*** 记录清单

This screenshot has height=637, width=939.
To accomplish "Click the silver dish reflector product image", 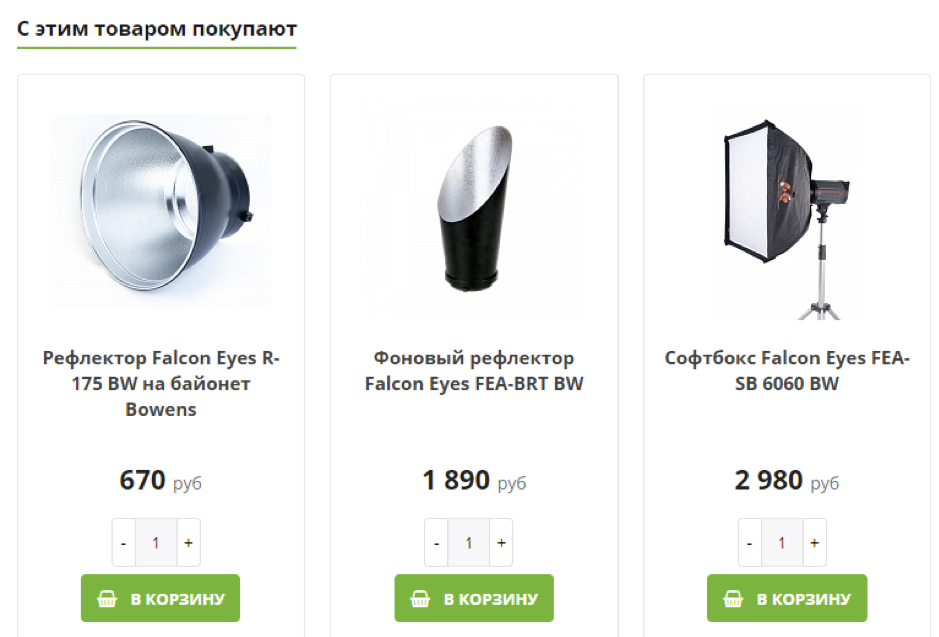I will [x=160, y=210].
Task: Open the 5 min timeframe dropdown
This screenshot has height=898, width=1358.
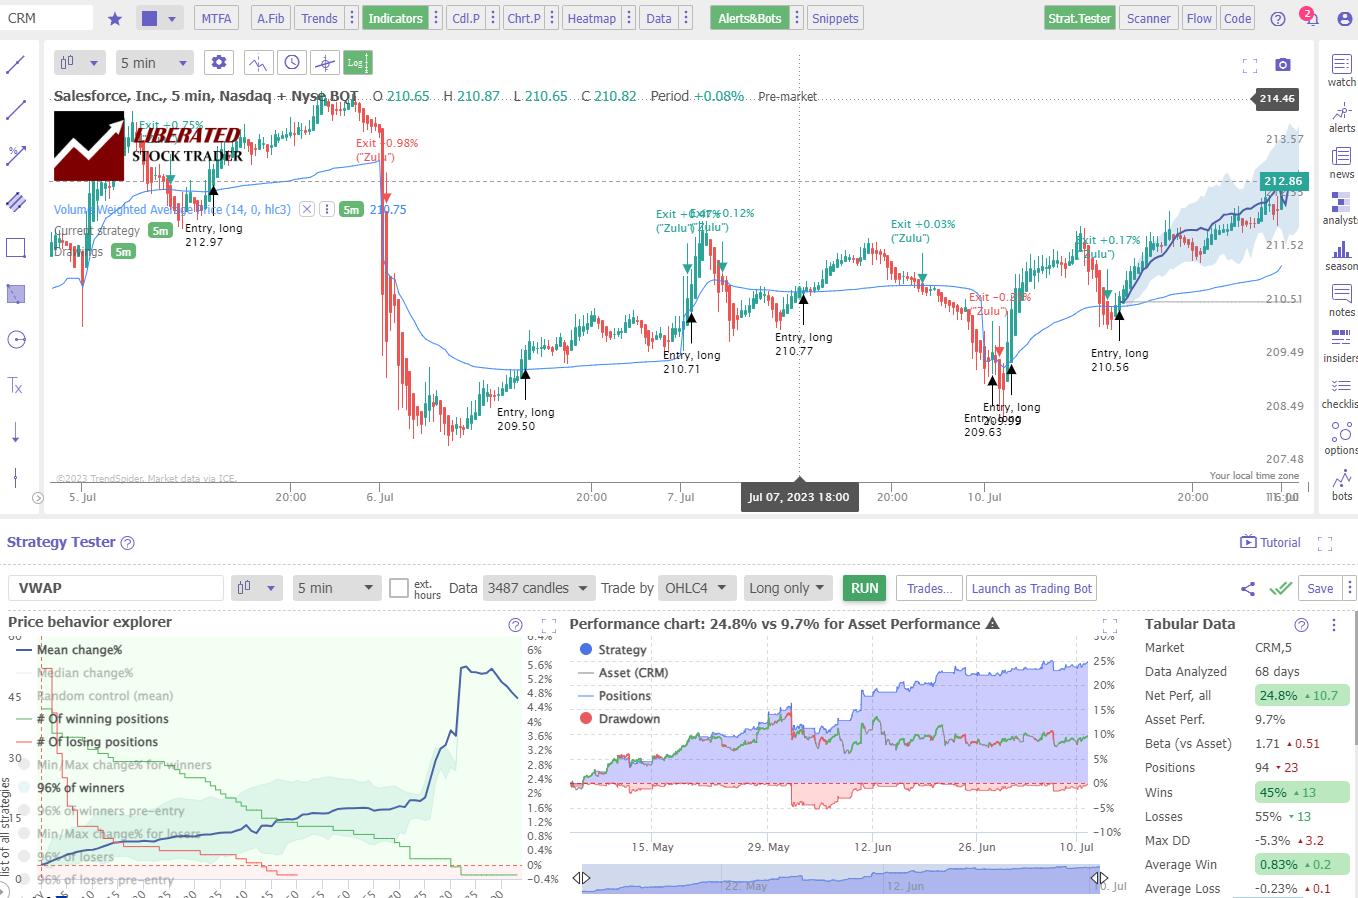Action: (x=155, y=62)
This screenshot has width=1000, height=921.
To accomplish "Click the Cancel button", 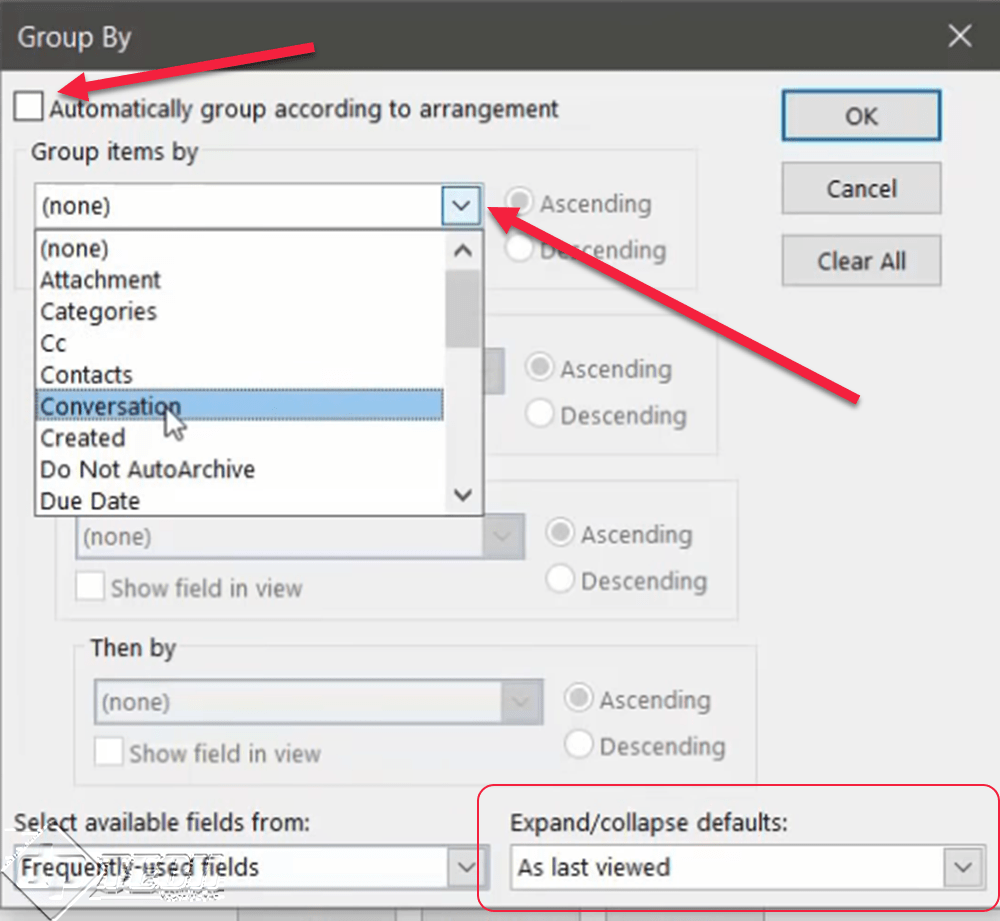I will [x=861, y=189].
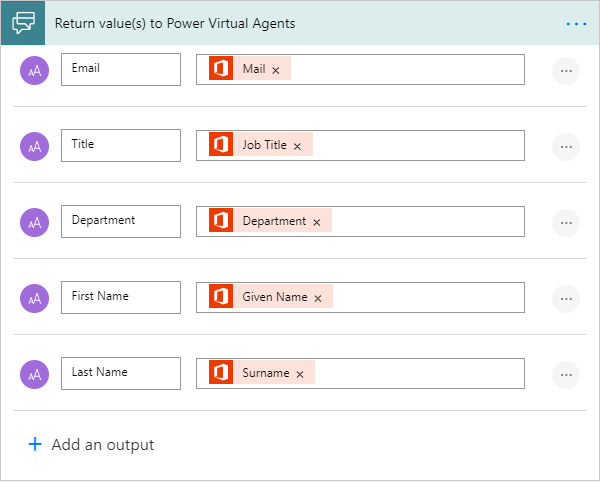
Task: Remove the Mail token with its x
Action: (x=276, y=70)
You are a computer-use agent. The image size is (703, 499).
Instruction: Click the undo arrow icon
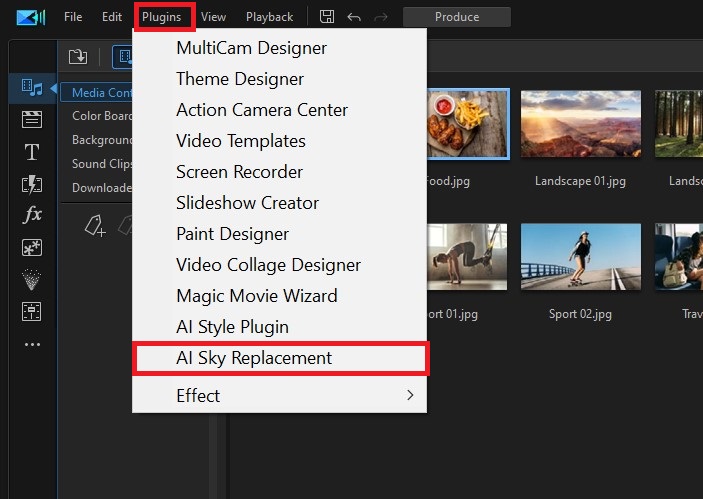pos(353,16)
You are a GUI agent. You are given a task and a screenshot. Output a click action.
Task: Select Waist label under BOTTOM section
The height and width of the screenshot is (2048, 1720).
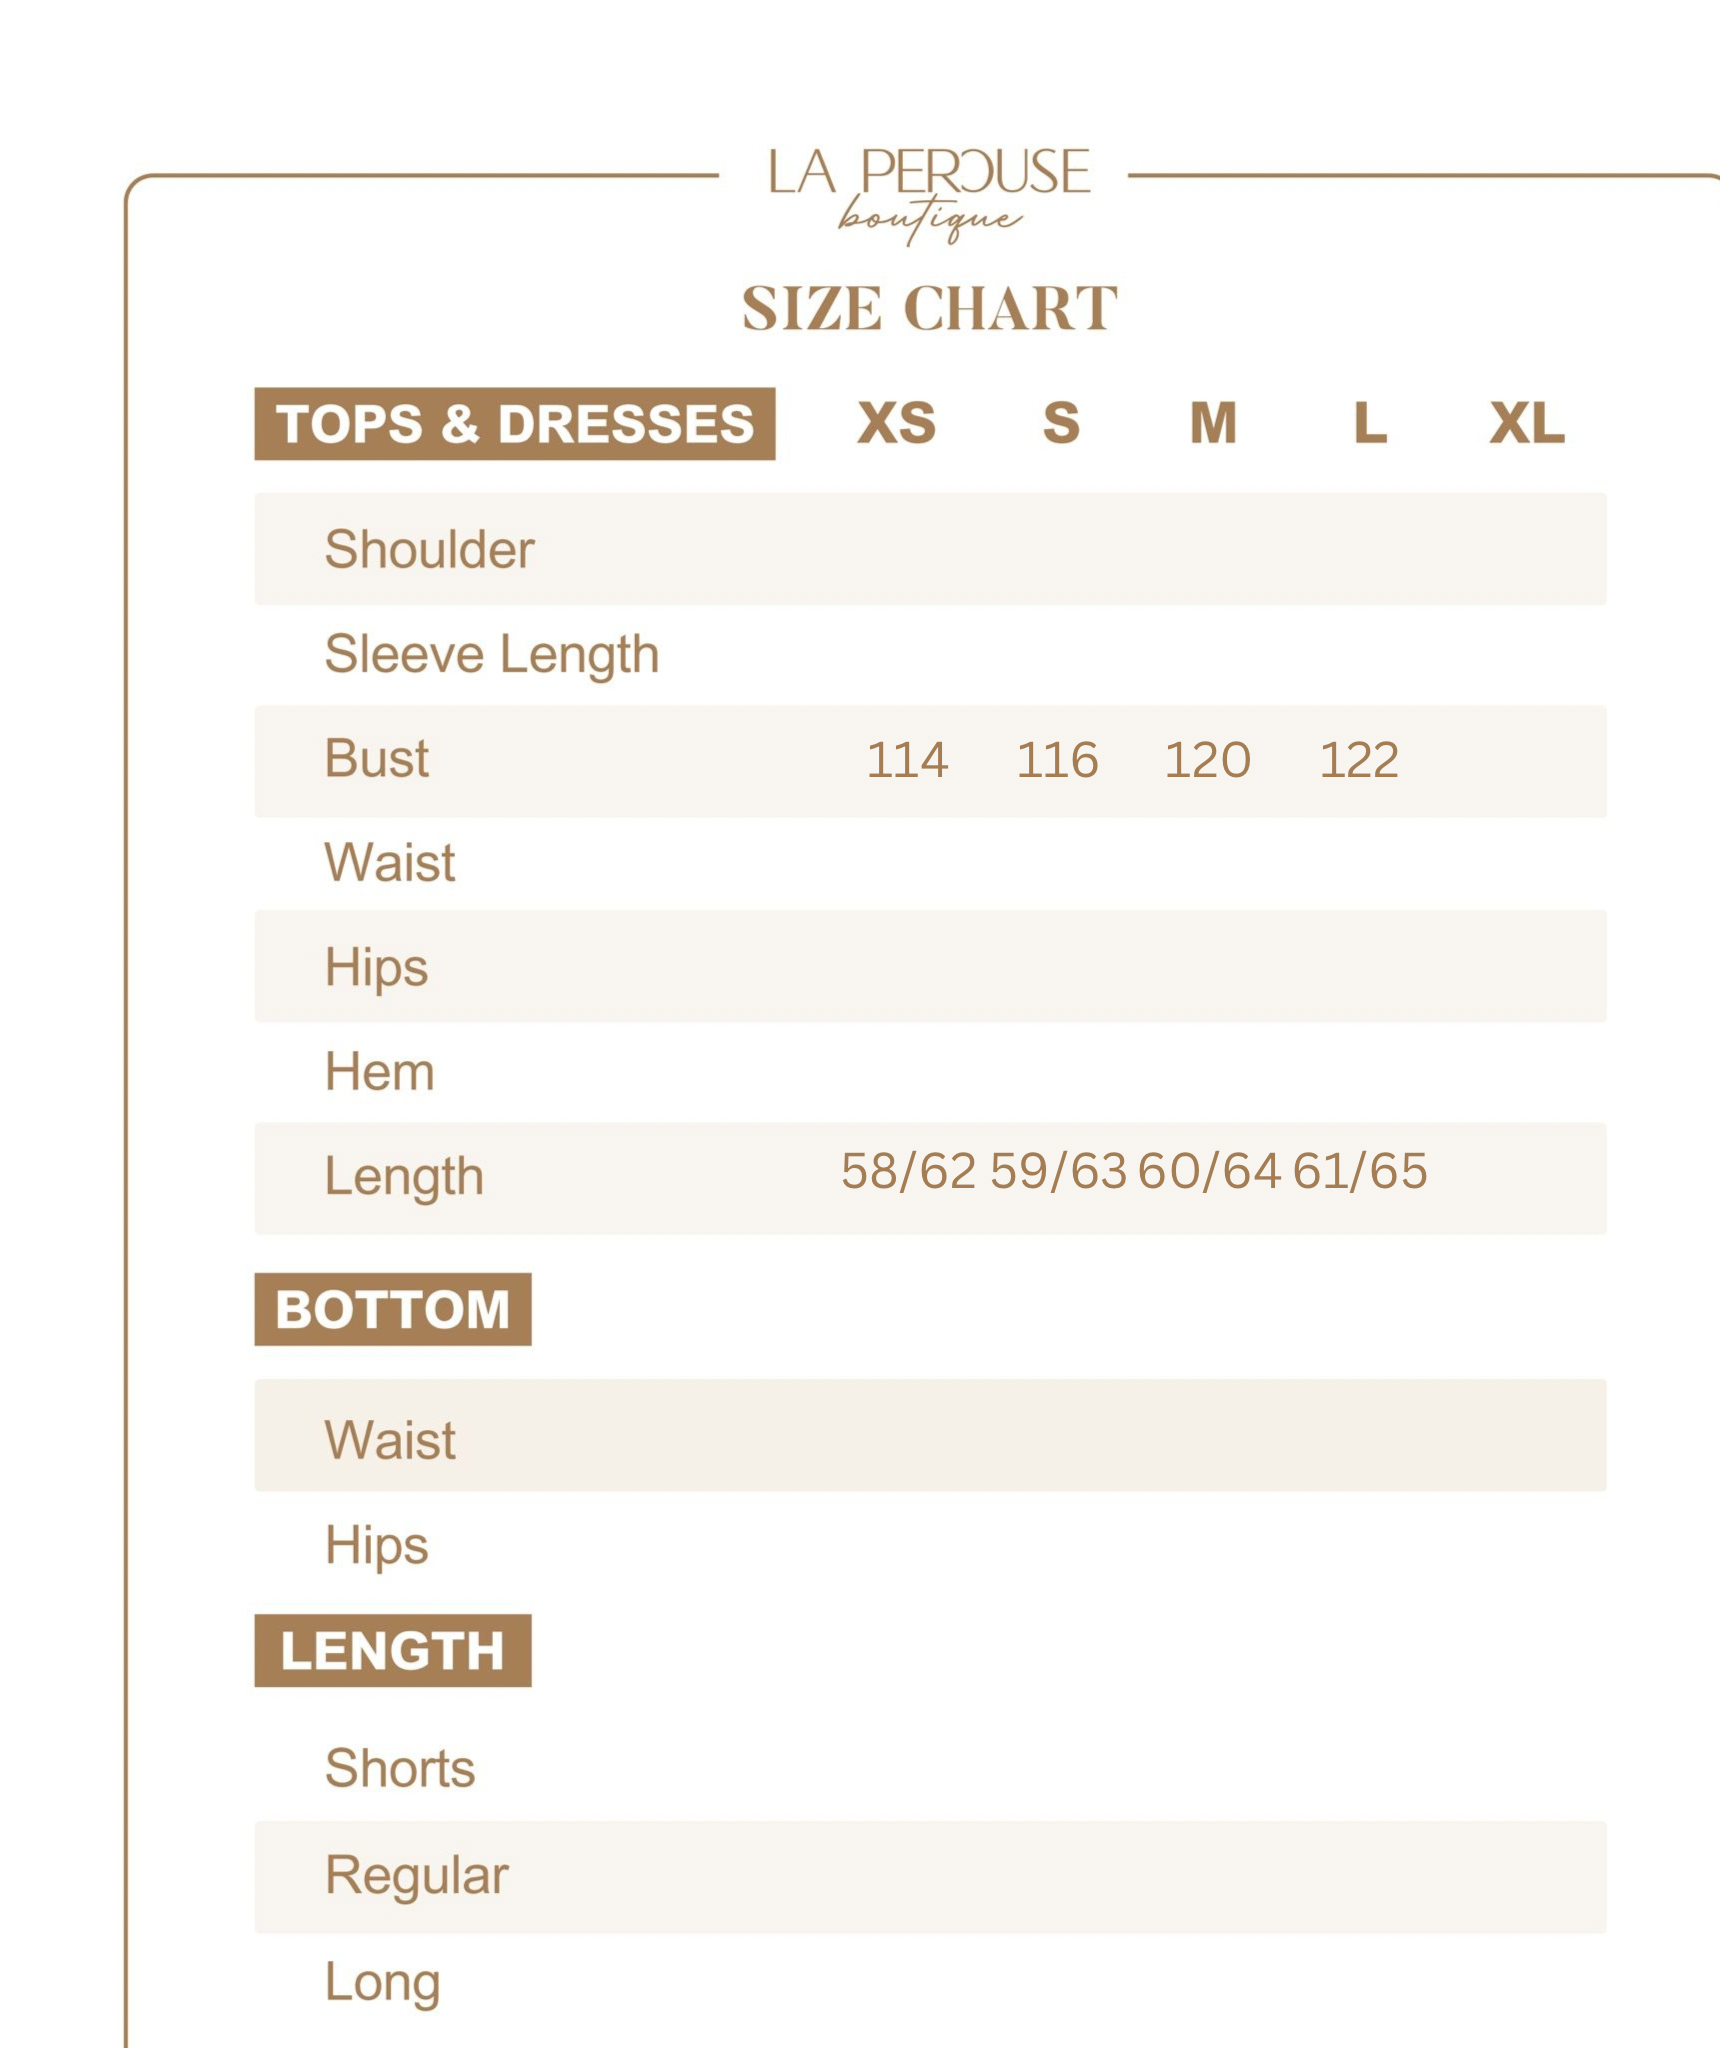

******

- **任务说明**
请从含有"You are a GUI"的那一行开始，逐行照抄到清单末尾，首尾两行都要包括在内。答案中不要放入图片。

- **输出结果**
You are a GUI agent. You are given a task and a screenshot. Output a click action.
Task: Select Waist label under BOTTOM section
The height and width of the screenshot is (2048, 1720).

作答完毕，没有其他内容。